Enables a certain amount of automation (depending on the tool)

More complex to set up

Time-consuming and expensive to implement, so only recommended with regular and/or large translations

Proxy solutions

Hands-off approach with minimal workload for website operators

Options for automation, whichever CMS is used

Regular checks for website updates

Translated content is published via a proxy server (potential privacy issues)

Monthly costs

Questions to be clarified in advance

The option you choose will of course depend heavily on your CMS and your requirements.

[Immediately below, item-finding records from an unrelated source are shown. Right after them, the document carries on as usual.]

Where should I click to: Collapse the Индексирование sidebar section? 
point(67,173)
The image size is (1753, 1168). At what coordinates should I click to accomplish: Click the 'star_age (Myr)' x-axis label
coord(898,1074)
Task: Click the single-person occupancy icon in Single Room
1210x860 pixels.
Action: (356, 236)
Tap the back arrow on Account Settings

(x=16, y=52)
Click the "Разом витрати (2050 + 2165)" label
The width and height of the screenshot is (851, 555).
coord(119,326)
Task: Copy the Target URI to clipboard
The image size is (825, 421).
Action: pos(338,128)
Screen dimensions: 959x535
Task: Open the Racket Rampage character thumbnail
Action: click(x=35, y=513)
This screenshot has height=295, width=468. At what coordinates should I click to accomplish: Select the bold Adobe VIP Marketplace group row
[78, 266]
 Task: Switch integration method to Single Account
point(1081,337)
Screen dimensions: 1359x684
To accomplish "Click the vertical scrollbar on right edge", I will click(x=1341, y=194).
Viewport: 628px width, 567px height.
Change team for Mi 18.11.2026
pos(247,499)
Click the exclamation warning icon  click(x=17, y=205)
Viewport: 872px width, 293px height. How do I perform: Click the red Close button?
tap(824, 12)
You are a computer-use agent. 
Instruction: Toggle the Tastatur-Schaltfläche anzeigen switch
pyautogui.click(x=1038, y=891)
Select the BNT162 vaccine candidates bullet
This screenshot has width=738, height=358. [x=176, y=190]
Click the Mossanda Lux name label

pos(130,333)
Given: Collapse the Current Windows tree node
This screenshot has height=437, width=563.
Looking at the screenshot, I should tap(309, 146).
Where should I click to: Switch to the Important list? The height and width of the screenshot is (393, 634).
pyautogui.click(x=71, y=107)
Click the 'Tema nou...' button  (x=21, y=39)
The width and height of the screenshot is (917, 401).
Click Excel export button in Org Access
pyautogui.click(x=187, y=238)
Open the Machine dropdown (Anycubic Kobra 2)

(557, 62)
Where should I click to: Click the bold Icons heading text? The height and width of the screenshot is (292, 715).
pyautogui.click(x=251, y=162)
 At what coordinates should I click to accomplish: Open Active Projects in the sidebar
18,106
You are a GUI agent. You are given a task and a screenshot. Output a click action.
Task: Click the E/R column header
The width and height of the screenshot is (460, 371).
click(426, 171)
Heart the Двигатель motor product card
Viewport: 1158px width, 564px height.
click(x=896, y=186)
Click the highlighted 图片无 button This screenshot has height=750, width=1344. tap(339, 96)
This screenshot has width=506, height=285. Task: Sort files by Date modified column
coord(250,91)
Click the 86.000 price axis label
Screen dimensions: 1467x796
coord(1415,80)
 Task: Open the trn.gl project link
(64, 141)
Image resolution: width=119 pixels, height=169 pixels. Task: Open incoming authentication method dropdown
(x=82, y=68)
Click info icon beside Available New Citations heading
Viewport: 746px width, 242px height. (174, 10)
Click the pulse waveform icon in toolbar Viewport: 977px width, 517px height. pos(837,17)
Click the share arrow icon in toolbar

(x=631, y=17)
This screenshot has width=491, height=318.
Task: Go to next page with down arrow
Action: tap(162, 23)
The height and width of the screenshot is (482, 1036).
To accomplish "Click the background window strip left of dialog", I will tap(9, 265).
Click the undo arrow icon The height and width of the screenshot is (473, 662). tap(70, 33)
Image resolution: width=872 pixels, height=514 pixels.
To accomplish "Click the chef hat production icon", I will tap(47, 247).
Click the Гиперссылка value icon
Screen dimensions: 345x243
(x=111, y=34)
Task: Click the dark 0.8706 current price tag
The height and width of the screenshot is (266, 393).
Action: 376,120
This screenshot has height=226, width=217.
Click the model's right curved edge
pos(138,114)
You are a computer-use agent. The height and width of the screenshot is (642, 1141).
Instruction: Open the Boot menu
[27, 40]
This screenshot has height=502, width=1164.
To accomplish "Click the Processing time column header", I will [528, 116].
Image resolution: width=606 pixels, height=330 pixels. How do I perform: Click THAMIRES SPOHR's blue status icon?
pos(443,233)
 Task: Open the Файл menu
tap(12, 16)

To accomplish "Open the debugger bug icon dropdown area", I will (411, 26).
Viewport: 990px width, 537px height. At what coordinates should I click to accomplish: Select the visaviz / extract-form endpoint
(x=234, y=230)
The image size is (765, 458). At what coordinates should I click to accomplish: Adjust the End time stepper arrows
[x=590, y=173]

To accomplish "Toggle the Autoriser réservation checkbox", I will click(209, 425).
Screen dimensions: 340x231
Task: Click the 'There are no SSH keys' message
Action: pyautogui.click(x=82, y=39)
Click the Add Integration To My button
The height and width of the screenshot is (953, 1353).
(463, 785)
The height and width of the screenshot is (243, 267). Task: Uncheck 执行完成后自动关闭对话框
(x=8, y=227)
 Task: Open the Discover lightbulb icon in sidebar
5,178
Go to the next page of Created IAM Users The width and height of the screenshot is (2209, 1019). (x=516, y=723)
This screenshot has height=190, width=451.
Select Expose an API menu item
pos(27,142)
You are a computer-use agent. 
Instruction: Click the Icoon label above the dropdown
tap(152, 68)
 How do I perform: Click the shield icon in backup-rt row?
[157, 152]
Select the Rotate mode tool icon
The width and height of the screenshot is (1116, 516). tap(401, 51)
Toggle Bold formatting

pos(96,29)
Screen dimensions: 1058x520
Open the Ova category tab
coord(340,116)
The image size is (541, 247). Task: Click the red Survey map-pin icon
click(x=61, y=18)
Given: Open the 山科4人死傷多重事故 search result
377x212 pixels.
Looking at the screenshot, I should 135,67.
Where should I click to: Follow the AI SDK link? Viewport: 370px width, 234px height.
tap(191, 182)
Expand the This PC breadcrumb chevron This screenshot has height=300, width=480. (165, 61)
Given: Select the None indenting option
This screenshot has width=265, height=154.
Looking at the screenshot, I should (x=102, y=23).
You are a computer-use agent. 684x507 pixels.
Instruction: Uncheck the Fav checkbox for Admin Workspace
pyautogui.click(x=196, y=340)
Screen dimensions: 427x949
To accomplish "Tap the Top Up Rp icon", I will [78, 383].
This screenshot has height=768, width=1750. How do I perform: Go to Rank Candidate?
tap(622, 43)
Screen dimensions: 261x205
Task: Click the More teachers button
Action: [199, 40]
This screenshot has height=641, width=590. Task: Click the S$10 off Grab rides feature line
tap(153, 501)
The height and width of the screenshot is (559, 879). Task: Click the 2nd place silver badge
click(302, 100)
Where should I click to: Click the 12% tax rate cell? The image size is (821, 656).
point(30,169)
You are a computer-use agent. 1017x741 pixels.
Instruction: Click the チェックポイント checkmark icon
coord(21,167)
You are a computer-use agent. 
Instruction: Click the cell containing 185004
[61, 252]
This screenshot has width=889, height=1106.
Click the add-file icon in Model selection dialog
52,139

To give you the best possible advice, your translation agency will ask you the following questions:

  • Which CMS is used, and does it support multilingual content?
  • Can you export files from the CMS, and if so, in which format?
  • And can these files then be imported back into the CMS once they’ve been translated?
  • Is there the opportunity to create an interface, and if so, is that what you want?
  • How often will you have translation projects (just once, or regularly)?
  • Who manages the website and is responsible for exporting/importing the files and sending the content?
  • Which web pages do you want to be translated?
  • Are there any images, videos, linked PDFs etc.? (These will have to be sent separately in order to be translated.)
  • Are there blogs / news pages which also need to be translated?
  • What about Terms and Conditions, Privacy Statements and so on? (Sometimes translations of these already exist, or they may not even need to be translated.)
  • Is there external content (e.g. contact forms) embedded in the website, and if so, does this need to be translated too?

Once all these points have been resolved, there’s nothing to prevent a professional translation service provider delivering a successful, high-quality website translation. One more top tip to finish: whichever approach you ultimately choose, make sure you give yourself a few days between delivery of the translation and going live with the website, so that you have plenty of time to check that all the content you need has been translated.